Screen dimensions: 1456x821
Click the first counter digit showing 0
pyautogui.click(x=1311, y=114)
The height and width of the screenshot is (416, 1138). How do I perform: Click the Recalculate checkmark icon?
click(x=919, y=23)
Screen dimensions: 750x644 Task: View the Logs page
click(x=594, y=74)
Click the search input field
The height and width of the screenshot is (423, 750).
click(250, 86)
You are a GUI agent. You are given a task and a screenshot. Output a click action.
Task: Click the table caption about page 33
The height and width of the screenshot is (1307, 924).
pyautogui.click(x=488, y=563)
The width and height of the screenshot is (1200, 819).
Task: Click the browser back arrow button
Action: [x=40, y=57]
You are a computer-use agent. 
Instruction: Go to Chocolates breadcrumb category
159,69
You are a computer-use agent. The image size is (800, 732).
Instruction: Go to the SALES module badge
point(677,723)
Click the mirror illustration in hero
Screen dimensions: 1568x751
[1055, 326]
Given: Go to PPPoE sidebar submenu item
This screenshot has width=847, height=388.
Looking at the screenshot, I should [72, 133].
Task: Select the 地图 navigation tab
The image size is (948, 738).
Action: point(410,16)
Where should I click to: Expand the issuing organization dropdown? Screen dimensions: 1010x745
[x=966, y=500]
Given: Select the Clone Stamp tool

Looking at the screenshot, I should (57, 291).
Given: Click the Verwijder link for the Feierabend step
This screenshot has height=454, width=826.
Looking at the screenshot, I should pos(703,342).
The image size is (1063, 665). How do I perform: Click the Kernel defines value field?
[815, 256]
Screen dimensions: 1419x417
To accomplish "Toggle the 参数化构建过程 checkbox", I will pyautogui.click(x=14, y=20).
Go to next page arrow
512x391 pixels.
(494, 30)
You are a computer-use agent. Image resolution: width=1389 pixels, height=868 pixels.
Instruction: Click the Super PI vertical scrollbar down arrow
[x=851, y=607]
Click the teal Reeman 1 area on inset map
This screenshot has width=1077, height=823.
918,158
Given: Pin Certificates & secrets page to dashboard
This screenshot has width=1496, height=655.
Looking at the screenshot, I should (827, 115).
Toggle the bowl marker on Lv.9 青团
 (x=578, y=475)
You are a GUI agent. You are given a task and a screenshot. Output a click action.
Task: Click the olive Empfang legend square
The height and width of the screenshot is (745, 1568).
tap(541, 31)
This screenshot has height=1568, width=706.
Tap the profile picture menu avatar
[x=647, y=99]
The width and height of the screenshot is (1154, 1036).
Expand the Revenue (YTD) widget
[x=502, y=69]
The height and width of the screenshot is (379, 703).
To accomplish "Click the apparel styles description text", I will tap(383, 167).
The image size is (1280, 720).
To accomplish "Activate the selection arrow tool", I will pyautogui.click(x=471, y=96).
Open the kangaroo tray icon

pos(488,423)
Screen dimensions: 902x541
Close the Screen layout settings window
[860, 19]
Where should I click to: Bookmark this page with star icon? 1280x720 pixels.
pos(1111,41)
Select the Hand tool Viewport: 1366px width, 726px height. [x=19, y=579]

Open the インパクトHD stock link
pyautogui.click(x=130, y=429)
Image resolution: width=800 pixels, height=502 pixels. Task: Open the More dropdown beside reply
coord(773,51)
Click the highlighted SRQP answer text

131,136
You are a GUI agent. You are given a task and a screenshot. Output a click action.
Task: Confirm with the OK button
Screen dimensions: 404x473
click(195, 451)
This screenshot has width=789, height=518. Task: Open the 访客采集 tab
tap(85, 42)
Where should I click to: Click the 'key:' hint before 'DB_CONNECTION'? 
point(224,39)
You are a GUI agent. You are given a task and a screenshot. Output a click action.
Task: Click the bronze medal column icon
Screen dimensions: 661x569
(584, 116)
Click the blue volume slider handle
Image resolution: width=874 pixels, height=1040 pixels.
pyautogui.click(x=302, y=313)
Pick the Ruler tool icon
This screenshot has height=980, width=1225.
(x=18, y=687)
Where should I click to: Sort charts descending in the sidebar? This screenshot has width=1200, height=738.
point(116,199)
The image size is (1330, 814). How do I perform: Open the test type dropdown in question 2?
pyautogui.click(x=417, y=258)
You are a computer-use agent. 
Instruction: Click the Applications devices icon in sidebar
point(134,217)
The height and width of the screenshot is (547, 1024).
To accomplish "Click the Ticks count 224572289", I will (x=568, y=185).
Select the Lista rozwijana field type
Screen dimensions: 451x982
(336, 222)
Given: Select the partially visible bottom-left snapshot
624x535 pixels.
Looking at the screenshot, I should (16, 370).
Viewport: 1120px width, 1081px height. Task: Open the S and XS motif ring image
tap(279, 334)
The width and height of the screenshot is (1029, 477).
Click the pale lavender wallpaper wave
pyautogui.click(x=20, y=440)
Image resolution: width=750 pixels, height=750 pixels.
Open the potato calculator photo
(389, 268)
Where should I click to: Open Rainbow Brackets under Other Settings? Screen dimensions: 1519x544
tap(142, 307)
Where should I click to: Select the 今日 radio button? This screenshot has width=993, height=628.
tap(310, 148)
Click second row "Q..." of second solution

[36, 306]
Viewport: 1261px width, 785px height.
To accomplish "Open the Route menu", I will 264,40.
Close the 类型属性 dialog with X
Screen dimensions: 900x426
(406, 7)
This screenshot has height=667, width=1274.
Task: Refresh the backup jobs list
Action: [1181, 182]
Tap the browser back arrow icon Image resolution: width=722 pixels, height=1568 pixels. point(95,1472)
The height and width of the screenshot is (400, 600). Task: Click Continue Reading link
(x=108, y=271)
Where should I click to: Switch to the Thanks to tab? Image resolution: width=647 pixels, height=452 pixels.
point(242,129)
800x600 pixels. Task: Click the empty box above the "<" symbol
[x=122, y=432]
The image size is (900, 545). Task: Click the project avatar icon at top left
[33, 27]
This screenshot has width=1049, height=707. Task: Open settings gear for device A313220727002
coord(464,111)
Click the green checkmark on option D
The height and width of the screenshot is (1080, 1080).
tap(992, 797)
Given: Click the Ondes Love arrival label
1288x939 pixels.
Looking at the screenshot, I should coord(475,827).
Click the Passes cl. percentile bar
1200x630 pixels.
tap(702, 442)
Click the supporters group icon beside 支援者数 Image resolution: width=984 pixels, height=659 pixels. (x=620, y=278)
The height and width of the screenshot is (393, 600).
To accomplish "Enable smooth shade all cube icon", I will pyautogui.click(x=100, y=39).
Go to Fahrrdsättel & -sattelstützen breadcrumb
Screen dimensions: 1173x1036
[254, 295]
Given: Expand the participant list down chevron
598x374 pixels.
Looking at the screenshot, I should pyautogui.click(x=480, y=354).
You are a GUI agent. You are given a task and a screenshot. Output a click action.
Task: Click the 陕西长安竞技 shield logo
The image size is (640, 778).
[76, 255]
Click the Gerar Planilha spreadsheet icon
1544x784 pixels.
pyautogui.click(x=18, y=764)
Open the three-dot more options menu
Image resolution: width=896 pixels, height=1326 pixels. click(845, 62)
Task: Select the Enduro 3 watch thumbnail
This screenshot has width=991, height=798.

■ **TASK TO CARRY OUT**: All the data is to be copied over exactly as it stands.

■ **SOLVED PROBLEM**:
Screen dimensions: 1456x821
Click the first counter digit showing 0
pyautogui.click(x=1311, y=114)
The height and width of the screenshot is (416, 1138). How do I perform: Click the Recalculate checkmark icon?
click(x=919, y=23)
Screen dimensions: 750x644 Task: View the Logs page
click(x=594, y=74)
Click the search input field
The height and width of the screenshot is (423, 750).
click(250, 86)
You are a GUI agent. You are given a task and a screenshot. Output a click action.
Task: Click the table caption about page 33
The height and width of the screenshot is (1307, 924).
pyautogui.click(x=488, y=563)
The width and height of the screenshot is (1200, 819).
Task: Click the browser back arrow button
Action: [x=40, y=57]
You are a computer-use agent. 
Instruction: Go to Chocolates breadcrumb category
159,69
You are a computer-use agent. The image size is (800, 732).
Instruction: Go to the SALES module badge
point(677,723)
Click the mirror illustration in hero
Screen dimensions: 1568x751
[1055, 326]
Given: Go to PPPoE sidebar submenu item
This screenshot has width=847, height=388.
Looking at the screenshot, I should [72, 133].
Task: Select the 地图 navigation tab
The image size is (948, 738).
Action: point(410,16)
Where should I click to: Expand the issuing organization dropdown? Screen dimensions: 1010x745
[x=966, y=500]
Given: Select the Clone Stamp tool

Looking at the screenshot, I should (57, 291).
Given: Click the Verwijder link for the Feierabend step
This screenshot has height=454, width=826.
Looking at the screenshot, I should pos(703,342).
The image size is (1063, 665). How do I perform: Click the Kernel defines value field?
[815, 256]
Screen dimensions: 1419x417
To accomplish "Toggle the 参数化构建过程 checkbox", I will pyautogui.click(x=14, y=20).
Go to next page arrow
512x391 pixels.
(494, 30)
You are a computer-use agent. Image resolution: width=1389 pixels, height=868 pixels.
Instruction: Click the Super PI vertical scrollbar down arrow
[x=851, y=607]
Click the teal Reeman 1 area on inset map
This screenshot has width=1077, height=823.
918,158
Given: Pin Certificates & secrets page to dashboard
This screenshot has width=1496, height=655.
Looking at the screenshot, I should (827, 115).
Toggle the bowl marker on Lv.9 青团
 (x=578, y=475)
You are a GUI agent. You are given a task and a screenshot. Output a click action.
Task: Click the olive Empfang legend square
The height and width of the screenshot is (745, 1568).
tap(541, 31)
This screenshot has height=1568, width=706.
Tap the profile picture menu avatar
[x=647, y=99]
The width and height of the screenshot is (1154, 1036).
Expand the Revenue (YTD) widget
[x=502, y=69]
The height and width of the screenshot is (379, 703).
To accomplish "Click the apparel styles description text", I will tap(383, 167).
The image size is (1280, 720).
To accomplish "Activate the selection arrow tool", I will pyautogui.click(x=471, y=96).
Open the kangaroo tray icon

pos(488,423)
Screen dimensions: 902x541
Close the Screen layout settings window
[860, 19]
Where should I click to: Bookmark this page with star icon? 1280x720 pixels.
pos(1111,41)
Select the Hand tool Viewport: 1366px width, 726px height. [x=19, y=579]

Open the インパクトHD stock link
pyautogui.click(x=130, y=429)
Image resolution: width=800 pixels, height=502 pixels. Task: Open the More dropdown beside reply
coord(773,51)
Click the highlighted SRQP answer text

131,136
You are a GUI agent. You are given a task and a screenshot. Output a click action.
Task: Confirm with the OK button
Screen dimensions: 404x473
click(195, 451)
This screenshot has width=789, height=518. Task: Open the 访客采集 tab
tap(85, 42)
Where should I click to: Click the 'key:' hint before 'DB_CONNECTION'? 
point(224,39)
You are a GUI agent. You are given a task and a screenshot. Output a click action.
Task: Click the bronze medal column icon
Screen dimensions: 661x569
(584, 116)
Click the blue volume slider handle
Image resolution: width=874 pixels, height=1040 pixels.
pyautogui.click(x=302, y=313)
Pick the Ruler tool icon
This screenshot has height=980, width=1225.
(x=18, y=687)
Where should I click to: Sort charts descending in the sidebar? This screenshot has width=1200, height=738.
point(116,199)
The image size is (1330, 814). How do I perform: Open the test type dropdown in question 2?
pyautogui.click(x=417, y=258)
You are a computer-use agent. 
Instruction: Click the Applications devices icon in sidebar
point(134,217)
The height and width of the screenshot is (547, 1024).
To accomplish "Click the Ticks count 224572289", I will (x=568, y=185).
Select the Lista rozwijana field type
Screen dimensions: 451x982
(336, 222)
Given: Select the partially visible bottom-left snapshot
624x535 pixels.
Looking at the screenshot, I should (16, 370).
Viewport: 1120px width, 1081px height. Task: Open the S and XS motif ring image
tap(279, 334)
The width and height of the screenshot is (1029, 477).
Click the pale lavender wallpaper wave
pyautogui.click(x=20, y=440)
Image resolution: width=750 pixels, height=750 pixels.
Open the potato calculator photo
(389, 268)
Where should I click to: Open Rainbow Brackets under Other Settings? Screen dimensions: 1519x544
tap(142, 307)
Where should I click to: Select the 今日 radio button? This screenshot has width=993, height=628.
tap(310, 148)
Click second row "Q..." of second solution

[36, 306]
Viewport: 1261px width, 785px height.
To accomplish "Open the Route menu", I will 264,40.
Close the 类型属性 dialog with X
Screen dimensions: 900x426
(406, 7)
This screenshot has height=667, width=1274.
Task: Refresh the backup jobs list
Action: [1181, 182]
Tap the browser back arrow icon Image resolution: width=722 pixels, height=1568 pixels. point(95,1472)
The height and width of the screenshot is (400, 600). Task: Click Continue Reading link
(x=108, y=271)
Where should I click to: Switch to the Thanks to tab? Image resolution: width=647 pixels, height=452 pixels.
point(242,129)
800x600 pixels. Task: Click the empty box above the "<" symbol
[x=122, y=432]
The image size is (900, 545). Task: Click the project avatar icon at top left
[33, 27]
This screenshot has width=1049, height=707. Task: Open settings gear for device A313220727002
coord(464,111)
Click the green checkmark on option D
The height and width of the screenshot is (1080, 1080).
tap(992, 797)
Given: Click the Ondes Love arrival label
1288x939 pixels.
Looking at the screenshot, I should coord(475,827).
Click the Passes cl. percentile bar
1200x630 pixels.
tap(702, 442)
Click the supporters group icon beside 支援者数 Image resolution: width=984 pixels, height=659 pixels. (x=620, y=278)
The height and width of the screenshot is (393, 600).
To accomplish "Enable smooth shade all cube icon", I will pyautogui.click(x=100, y=39).
Go to Fahrrdsättel & -sattelstützen breadcrumb
Screen dimensions: 1173x1036
[254, 295]
Given: Expand the participant list down chevron
598x374 pixels.
Looking at the screenshot, I should pyautogui.click(x=480, y=354).
You are a GUI agent. You are given a task and a screenshot. Output a click action.
Task: Click the 陕西长安竞技 shield logo
The image size is (640, 778).
[76, 255]
Click the Gerar Planilha spreadsheet icon
1544x784 pixels.
pyautogui.click(x=18, y=764)
Open the three-dot more options menu
Image resolution: width=896 pixels, height=1326 pixels. click(845, 62)
Task: Select the Enduro 3 watch thumbnail
This screenshot has width=991, height=798.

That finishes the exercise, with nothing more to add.